◆ WORK REQUEST 1:
List the phases of reform named in the Medicare payment reform passage, giving what each phase would do as the passage states it.
◆ WORK REQUEST 2:
Using the Medicare payment reform passage, decide whether each statement agrees with it, answering yes or no and quoting the words that settle it. (a) The sequestration cuts include a 2 percent reduction in Medicare reimbursement to health care providers. (b) Under the framework, providers would have to stay in the fee-for-service system. (c) The proposal would require CMS to give physicians timely feedback and data.
◆ WORK REQUEST 3:
From the Medicare payment reform passage, copy the text that begins at the words "According to the" and stops after the words "stable payment updates.".

PASSAGE SHOWN Start Marker

Even with federal sequestration cuts taking effect in March, including a 2 percent reduction in Medicare reimbursement to health care providers, hope may be on the horizon in the form of a much-anticipated, perpetually suggested overhaul of Medicare's Sustainable Growth Rate formula, which serves as the basis for determining physician reimbursement.
Major Elements of the Proposal: Three-Phase Reform
In addition to repealing the SGR and eliminating the 2014 reduction in reimbursement, the proposed reform plan would improve Medicare's "outdated system" by:
- "Establishing a period of predictable, statutorily-defined payment rates, enabling physicians to prepare for and participate in payment reform;
- Empowering physicians to determine the quality and efficiency measures that are clinically meaningful for Medicare beneficiaries;
- Rewarding physicians who deliver high-quality and efficient care, rather than continuing the current system that encourages volume and unnecessary spending;
- Requiring the Centers for Medicare & Medicaid Services (CMS) to provide timely feedback and data to physicians, enabling physicians to make adjustments to improve patient care and their assessed performance;
- Providing reimbursement options – instead of the current one-size fits all approach – that enable physicians to select the Medicare payment system that best fits their practice; and
- Engaging the physician community in efforts to improve, reform, and update Medicare's outdated physician reimbursement system."
According to the proposal, reform would occur in three distinct phases: Phase 1: Repeal the SGR and provide a period of predictable, statutorily-defined payment rates (10-year freeze). Phase 2: Reform the FFS payment system to better reflect the quality of care provided. Phase 3: Reform the payment system to account for efficiency of care provided. In an April 4, 2013 release, the American Chiropractic Association summarized the plan phases as follows:
"The framework would set up a three-phase, multiyear system for physician reimbursements. Providers would be allowed to remain in the current fee-for-service (FFS) system or switch to an alternate payment model at any time. The framework also calls for the SGR to be repealed during the first multiyear phase and physicians would get a series of stable payment updates.

PASSAGE SHOWN End Marker
MATERIAL SHOWN Start Marker

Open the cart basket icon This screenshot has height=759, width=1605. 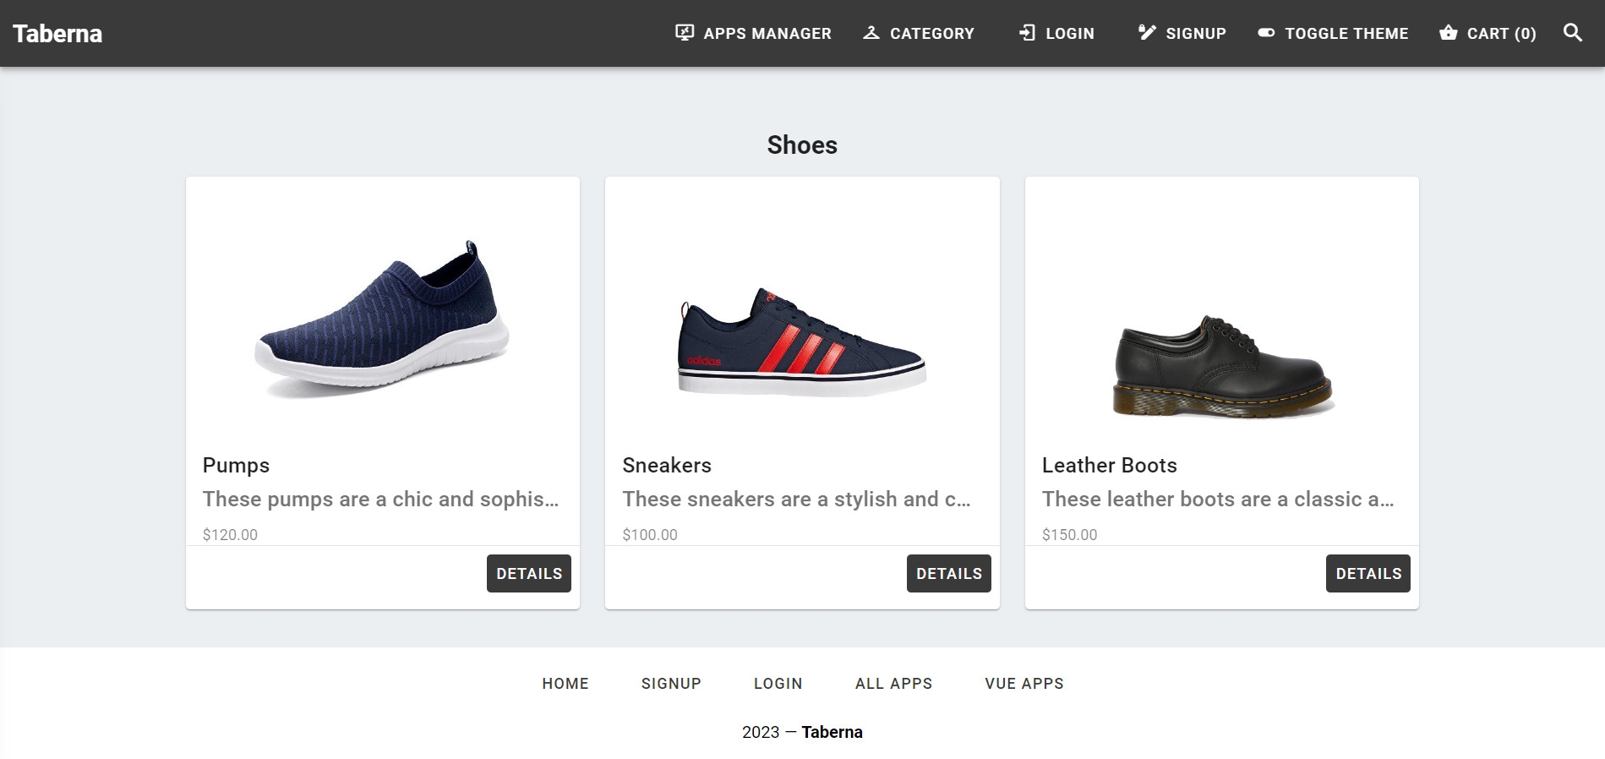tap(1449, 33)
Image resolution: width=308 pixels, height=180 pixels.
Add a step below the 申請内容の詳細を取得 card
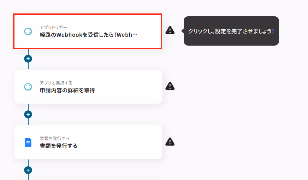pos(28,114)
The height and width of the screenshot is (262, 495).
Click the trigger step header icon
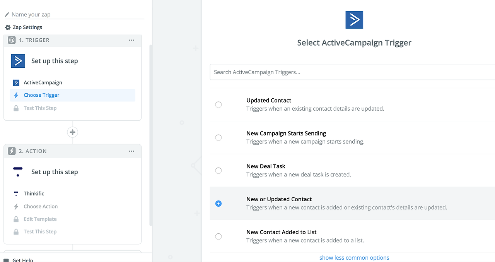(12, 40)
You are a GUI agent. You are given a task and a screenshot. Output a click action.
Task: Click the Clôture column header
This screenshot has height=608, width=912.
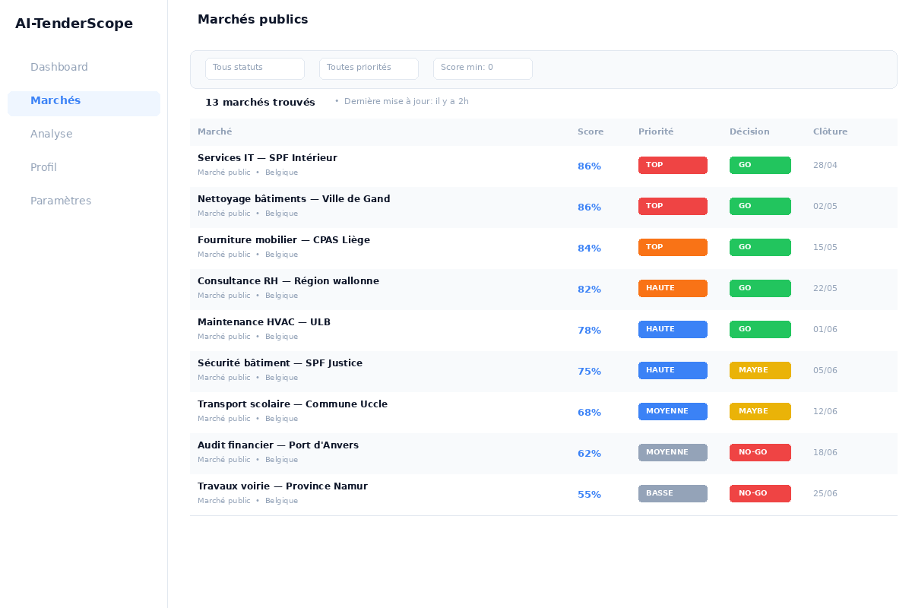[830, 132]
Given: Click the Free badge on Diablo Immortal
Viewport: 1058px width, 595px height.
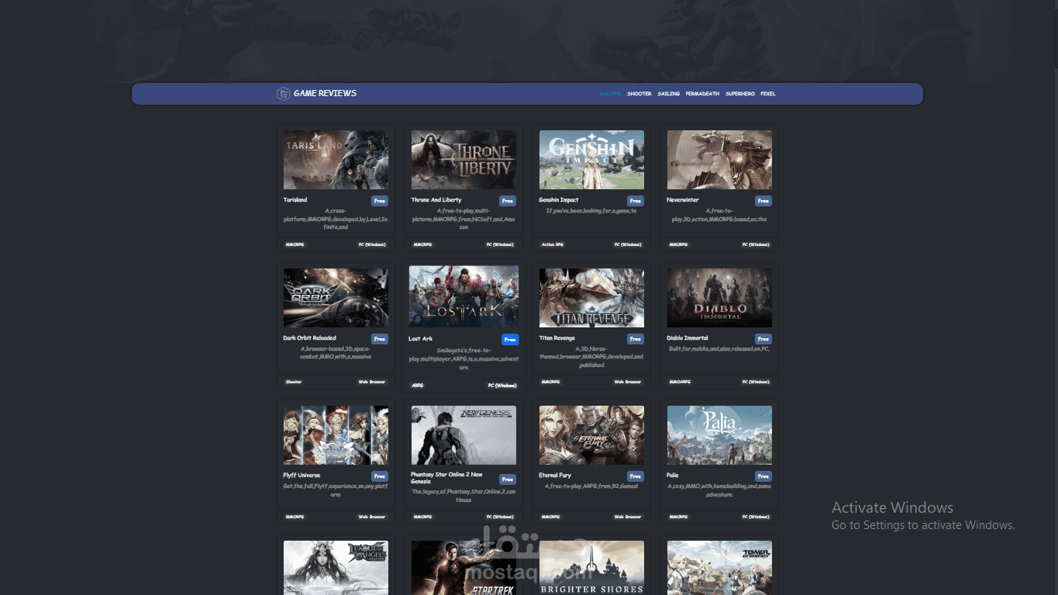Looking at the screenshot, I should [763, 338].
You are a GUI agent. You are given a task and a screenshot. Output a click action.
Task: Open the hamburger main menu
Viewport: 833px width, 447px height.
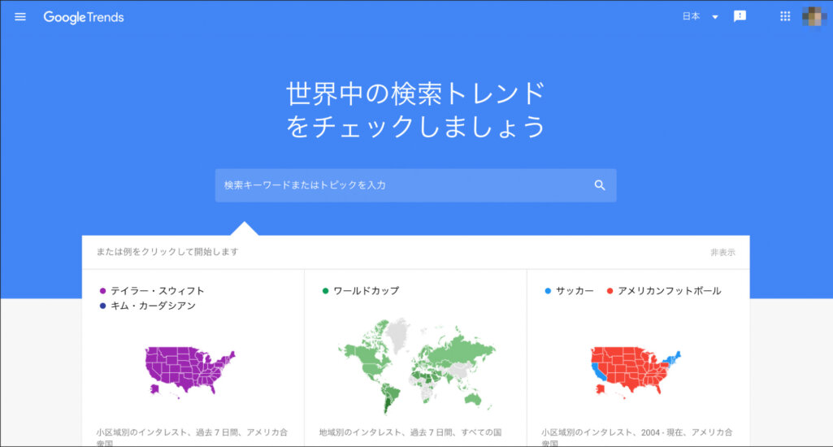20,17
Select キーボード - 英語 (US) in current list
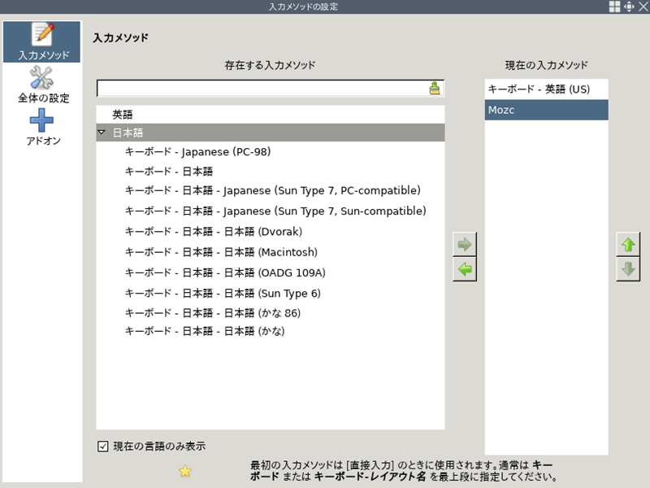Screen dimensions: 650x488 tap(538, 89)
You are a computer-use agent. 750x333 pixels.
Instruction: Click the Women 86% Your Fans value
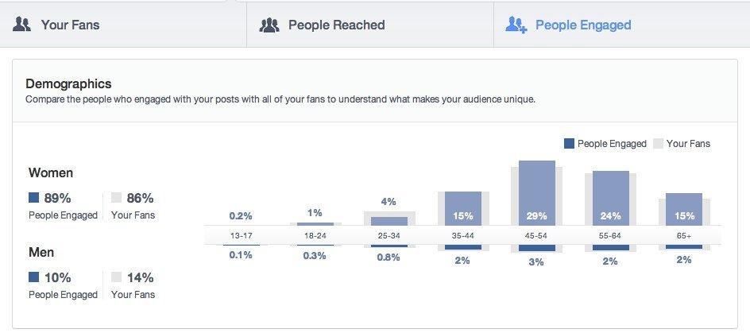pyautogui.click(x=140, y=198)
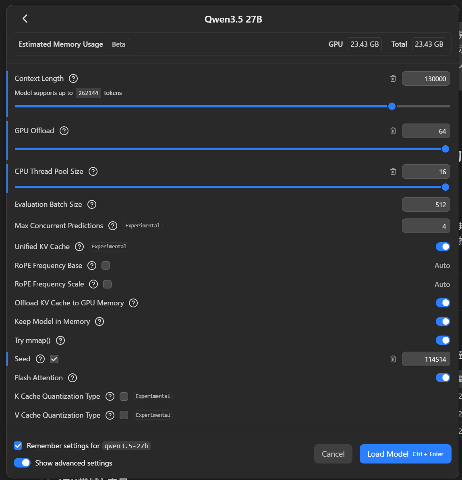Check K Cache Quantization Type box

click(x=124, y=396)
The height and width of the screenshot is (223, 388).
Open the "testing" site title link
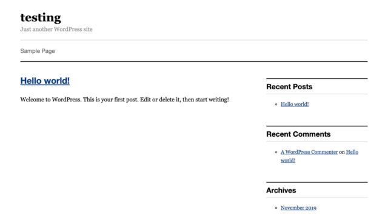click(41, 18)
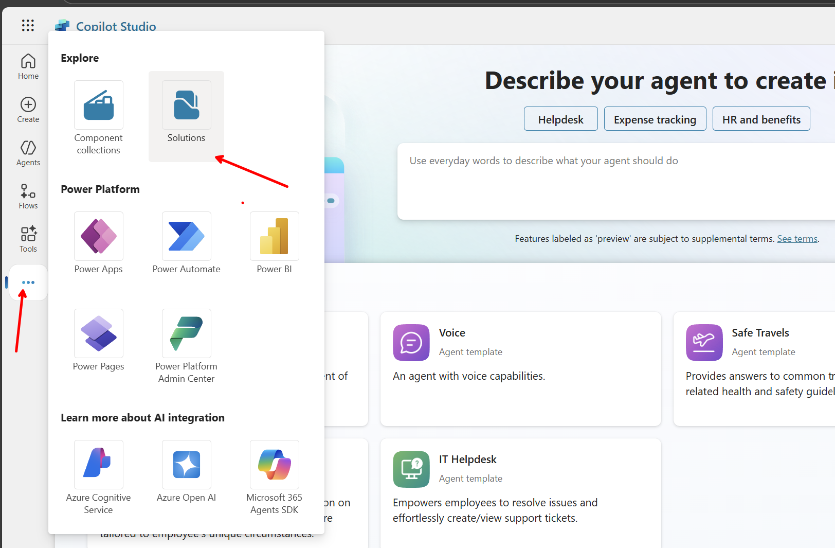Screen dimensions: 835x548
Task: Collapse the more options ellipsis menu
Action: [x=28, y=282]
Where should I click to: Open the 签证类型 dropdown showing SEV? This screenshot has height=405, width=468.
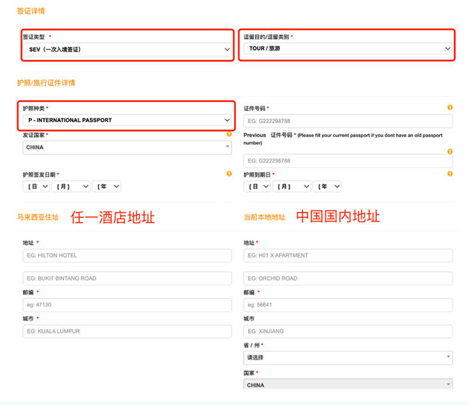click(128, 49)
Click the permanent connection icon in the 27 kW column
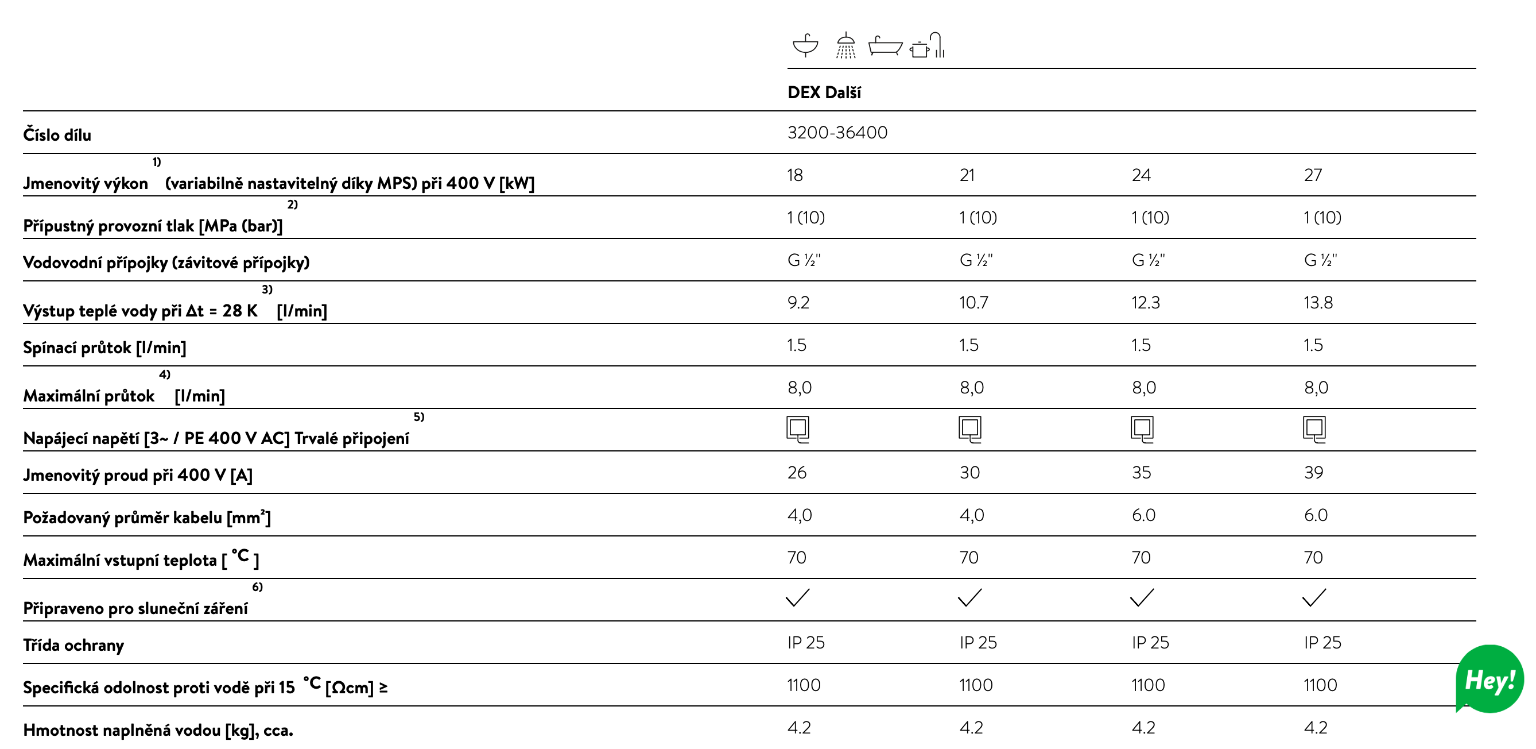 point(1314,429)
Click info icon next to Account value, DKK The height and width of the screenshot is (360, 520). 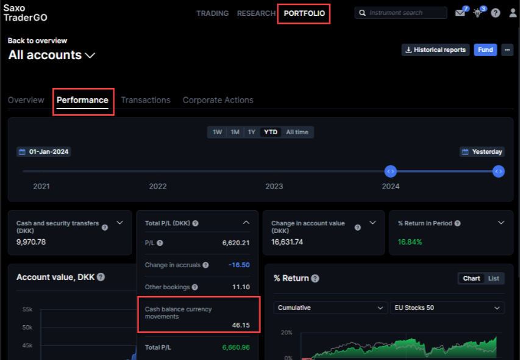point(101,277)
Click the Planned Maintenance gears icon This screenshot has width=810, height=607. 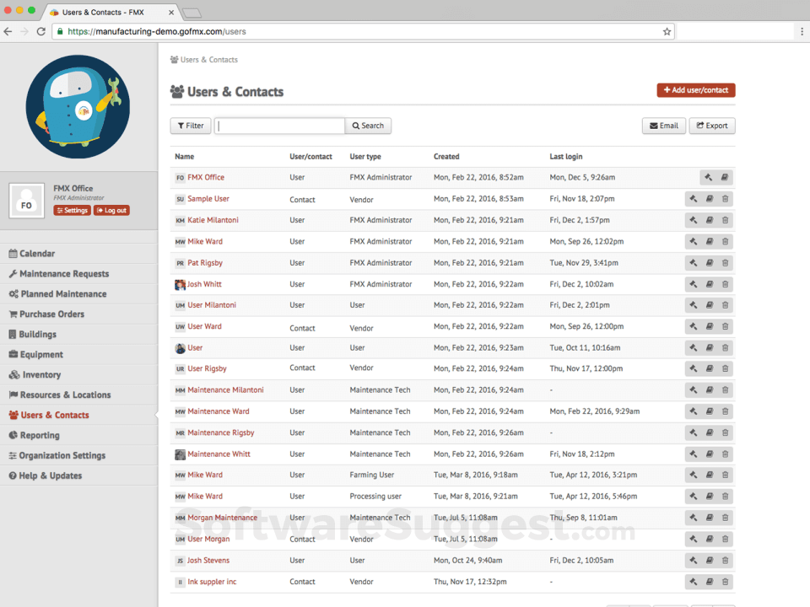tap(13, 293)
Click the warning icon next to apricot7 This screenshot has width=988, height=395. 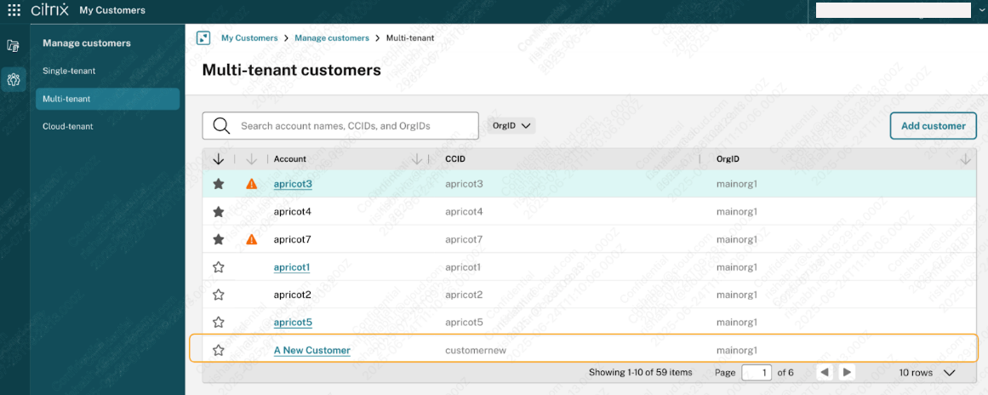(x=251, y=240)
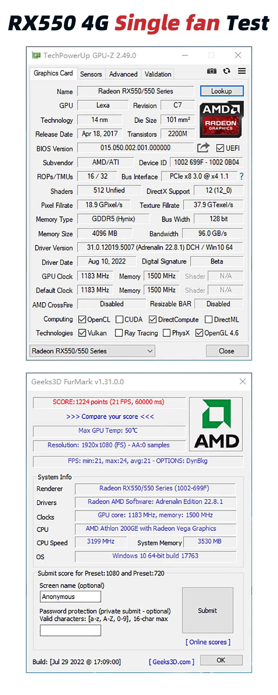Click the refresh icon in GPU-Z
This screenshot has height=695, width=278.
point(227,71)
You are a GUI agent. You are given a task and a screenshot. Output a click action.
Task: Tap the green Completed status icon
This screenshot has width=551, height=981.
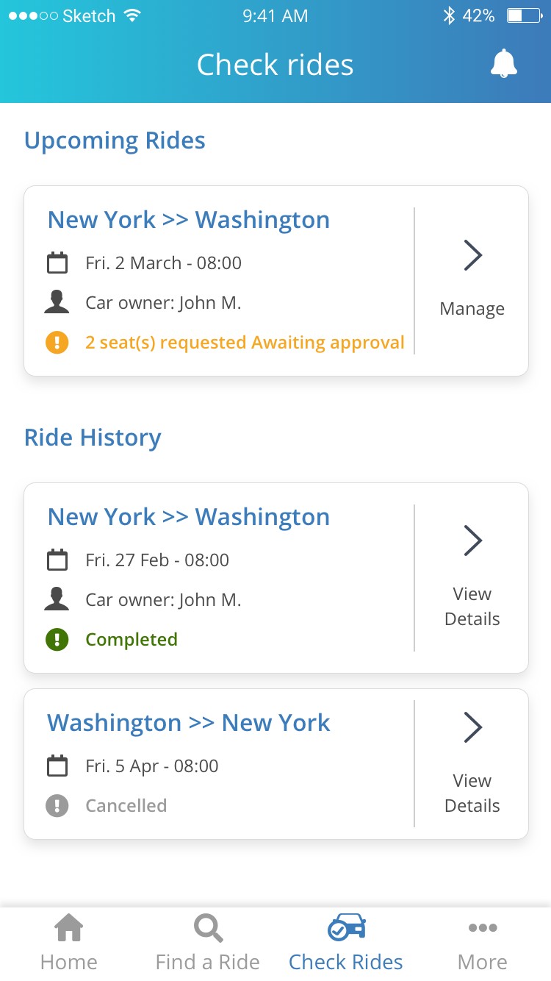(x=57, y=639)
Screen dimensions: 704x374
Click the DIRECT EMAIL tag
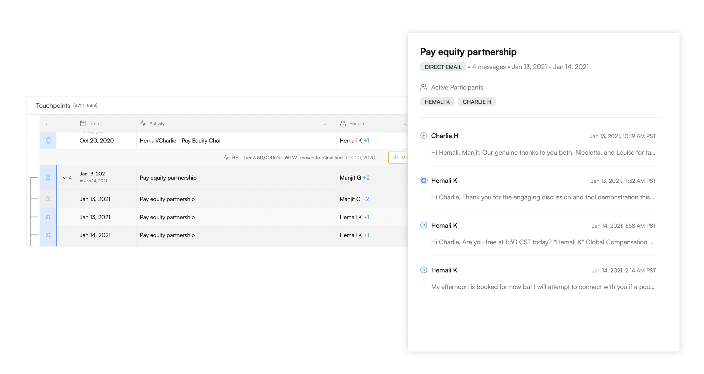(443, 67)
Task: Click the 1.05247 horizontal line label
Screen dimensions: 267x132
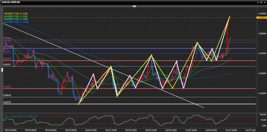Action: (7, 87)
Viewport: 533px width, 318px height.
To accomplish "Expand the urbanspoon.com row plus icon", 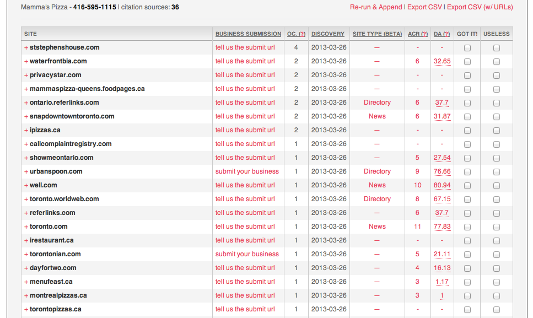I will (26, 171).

MATERIAL SHOWN End Marker

◆ TASK ANSWER 1:
Phase 1: Repeal the SGR and provide a period of predictable, statutorily-defined payment rates (10-year freeze).
Phase 2: Reform the FFS payment system to better reflect the quality of care provided.
Phase 3: Reform the payment system to account for efficiency of care provided.

◆ TASK ANSWER 2:
(a) Yes: "including a 2 percent reduction in Medicare reimbursement to health care providers"
(b) No: "Providers would be allowed to remain in the current fee-for-service (FFS) system or switch to an alternate payment model at any time."
(c) Yes: "Requiring the Centers for Medicare & Medicaid Services (CMS) to provide timely feedback and data to physicians"

◆ TASK ANSWER 3:
According to the proposal, reform would occur in three distinct phases: Phase 1: Repeal the SGR and provide a period of predictable, statutorily-defined payment rates (10-year freeze). Phase 2: Reform the FFS payment system to better reflect the quality of care provided. Phase 3: Reform the payment system to account for efficiency of care provided. In an April 4, 2013 release, the American Chiropractic Association summarized the plan phases as follows:
"The framework would set up a three-phase, multiyear system for physician reimbursements. Providers would be allowed to remain in the current fee-for-service (FFS) system or switch to an alternate payment model at any time. The framework also calls for the SGR to be repealed during the first multiyear phase and physicians would get a series of stable payment updates.